Pursuant to Section 704 of the Administrative Agency Law, 2 Pa. C.S. § 704, we must affirm an order of the Board unless the adjudication violates the party's constitutional rights, is not in accordance with law or applicable administrative regulations, or if necessary findings of fact are not supported by substantial evidence. This case presents a question of law.

The claimant argues here that, because she did not receive notice of the order granting the employer's petition for termination until almost two years after it was entered, she should not be barred by the statute of limitations pertaining to her reinstatement petition.

[ 78 Pa. Commw. Page 295]

Section 406 of the Pennsylvania Workmen's Compensation Act (Act), Act of June 2, 1915, P.L. 736, as amended, 77 P.S. § 717, relating to notice, provides:

All notices and copies to which any parties shall be entitled under the provisions of this article shall be served by mail, or in such manner as the department shall direct. For the purposes of this article any notice or copy shall be deemed served on the date when mailed, properly stamped and addressed, and shall be presumed to have reached the party to be served; but any party may show by competent evidence that any notice or copy was not received, or that there was an unusual or unreasonable delay in its transmission through the mails. In any such case proper allowance shall be made for the party's failure within the prescribed time to assert any right given him by this act.

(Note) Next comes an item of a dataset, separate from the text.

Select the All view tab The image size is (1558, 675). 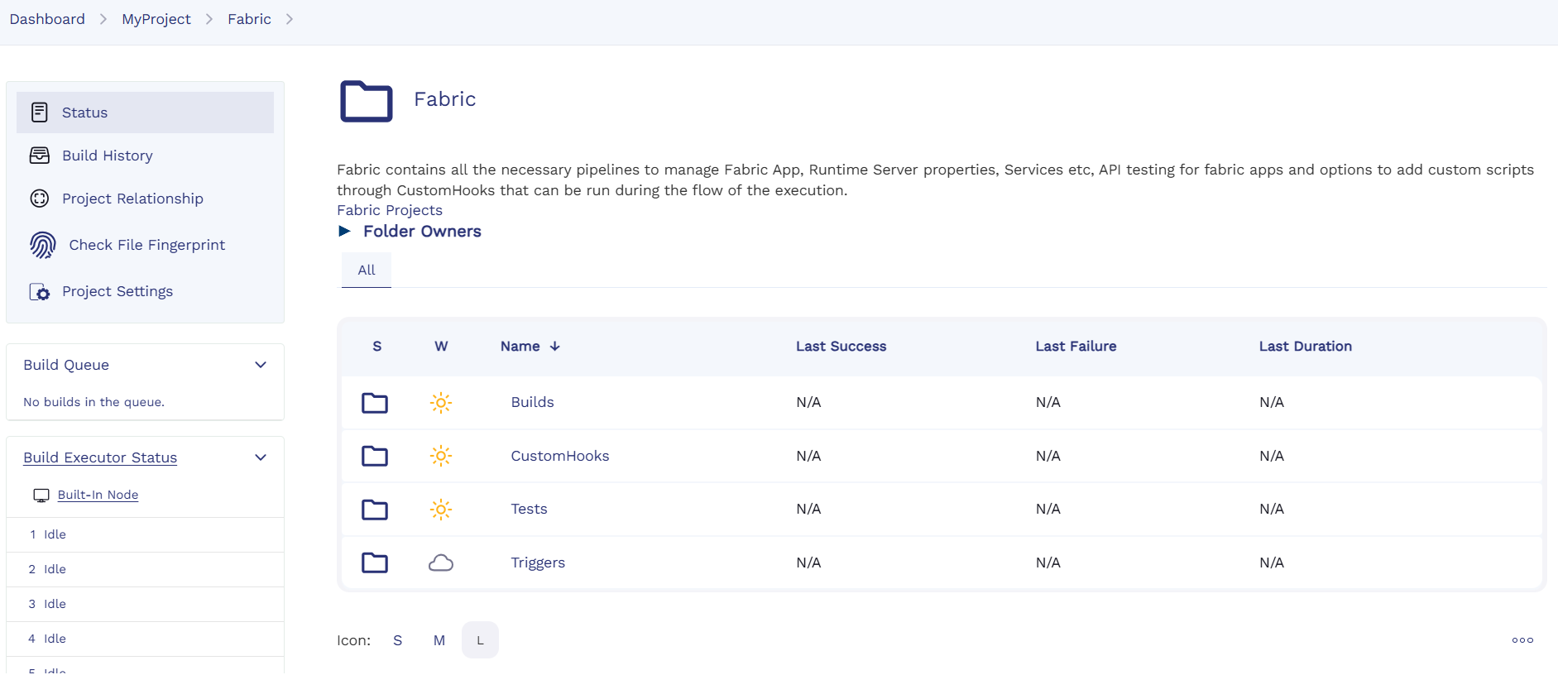pyautogui.click(x=367, y=270)
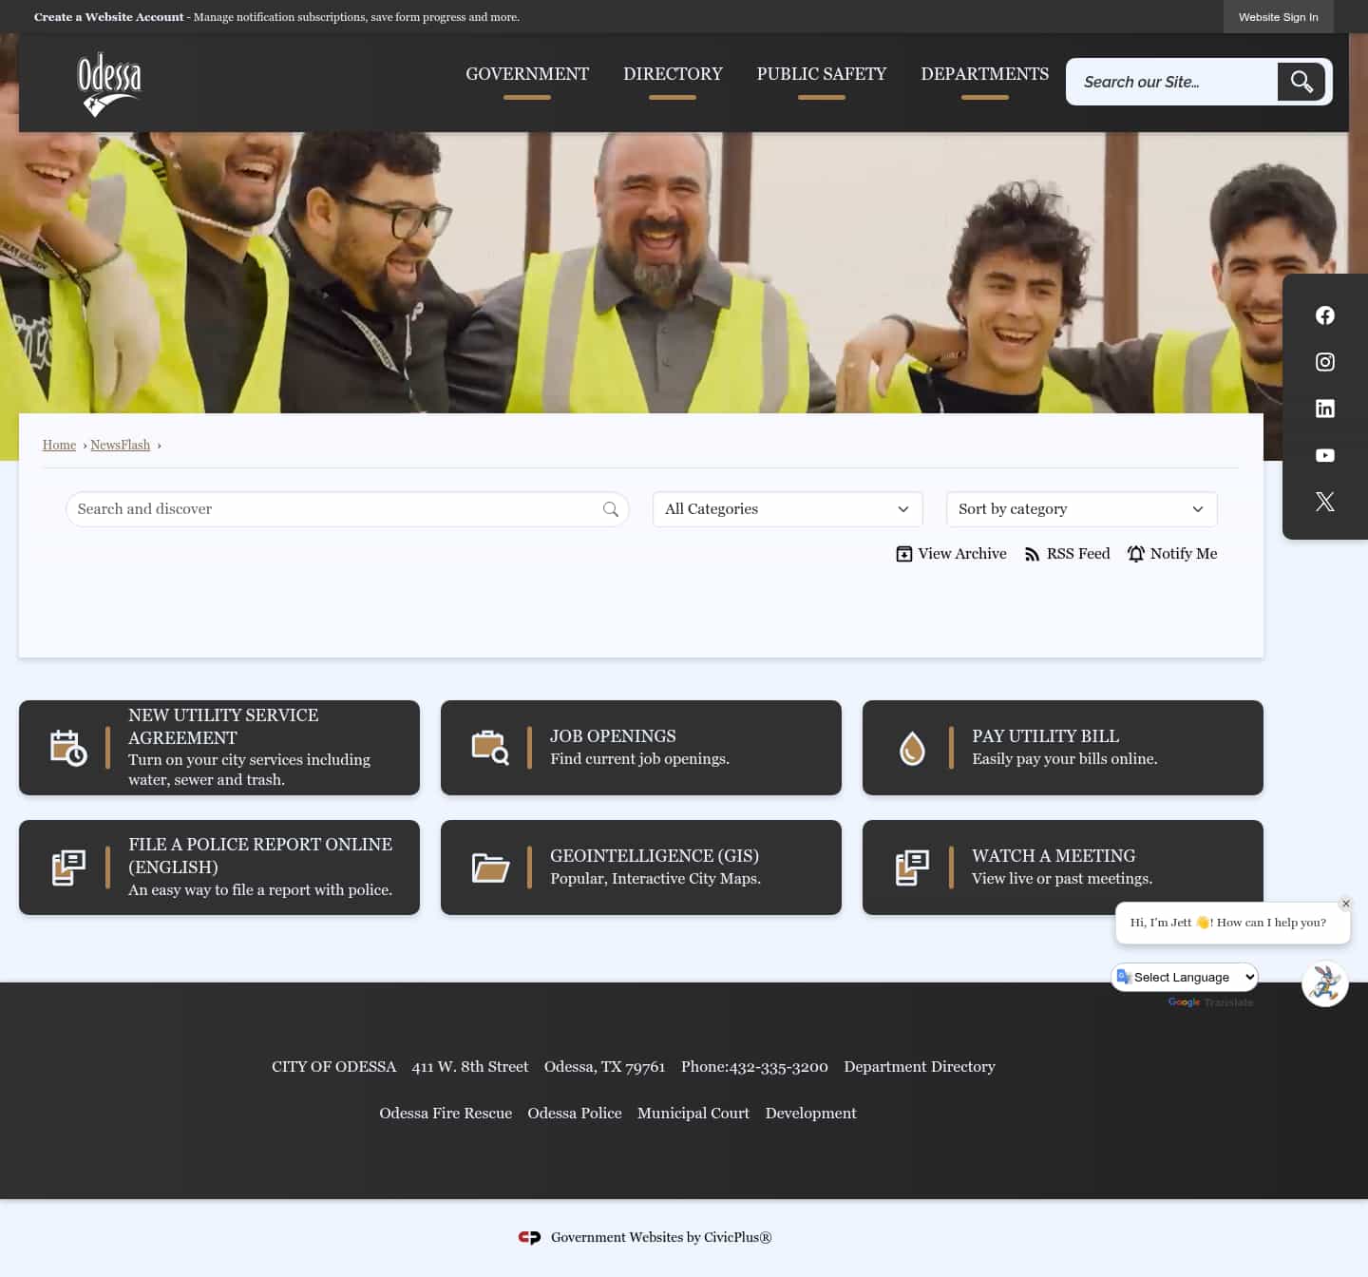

Also relevant to the determination of this case is Section 413 of the Act, 77 P.S. § 772 which provides in pertinent part that:

     no notice of compensation payable, agreement or award shall be reviewed, or modified, or reinstated, unless a petition is filed with the department within three years after the date of the most recent payment of compensation made prior to the filing of such petition.

It is clear that the petition for reinstatement here concerned was not filed within the mandatory three year statutory limitation. And, although the claimant argues that there was a serious delay in the transmission of the notice of the order of December 18, 1974 terminating benefits, the proper course of action for the claimant under such circumstances was

[ 78 Pa. Commw. Page 296]

    to have filed an appeal nunc pro tunc of that order, and therein allege and attempt to prove the untimeliness of the notice, and any attendant fraud or administrative error. See Workmen's Compensation Appeal Board v. Gaines, 24 Pa. Commonwealth Ct. 307, 355 A.2d 595 (1976). Inasmuch as she did not follow this route, we are in agreement with the Board that her claim cannot be revived at this late date. See Branch v. Workmen's Compensation Appeal Board, 38 Pa. Commonwealth Ct. 374, 393 A.2d 55 (1978).

It must be remembered, too, that this Court has consistently ruled that petitions for reinstatement should not be used to relitigate prior unappealed adverse decisions. Klingler v. Workmen's Compensation Appeal Board, 50 Pa. Commonwealth Ct. 335, 413 A.2d 432 (1980). And, because the claimant here is not arguing that there was a recurrence or an increase of her disability, but only a continuous disability, her petition must be read as an attempt to relitigate the merits of the original proceedings,*fn2 which cannot be permitted.

Accordingly, finding no error of law, Section 704 of the Administrative Agency Law, we will affirm the order of the Board.

Order

And Now, this 10th day of November, 1983, the order of the Workmen's Compensation Appeal Board in the above-captioned matter is hereby affirmed.

Disposition

Affirmed.

[ 78 Pa. Commw. Page 297]

Concurring Opinion by Judge Barry:

I concur in the Order of the Court that the Appeal Board should be affirmed but on a different basis than that set forth in Judge Blatt's opinion.

The record shows that the claimant no longer received benefits as of January 1974 when her employer filed a petition for termination. This termination of benefits constituted actual notice to the claimant. I believe she had a duty to inquire about her rights to a hearing since she no longer was receiving her accustomed checks. For this reason, I concur in the result.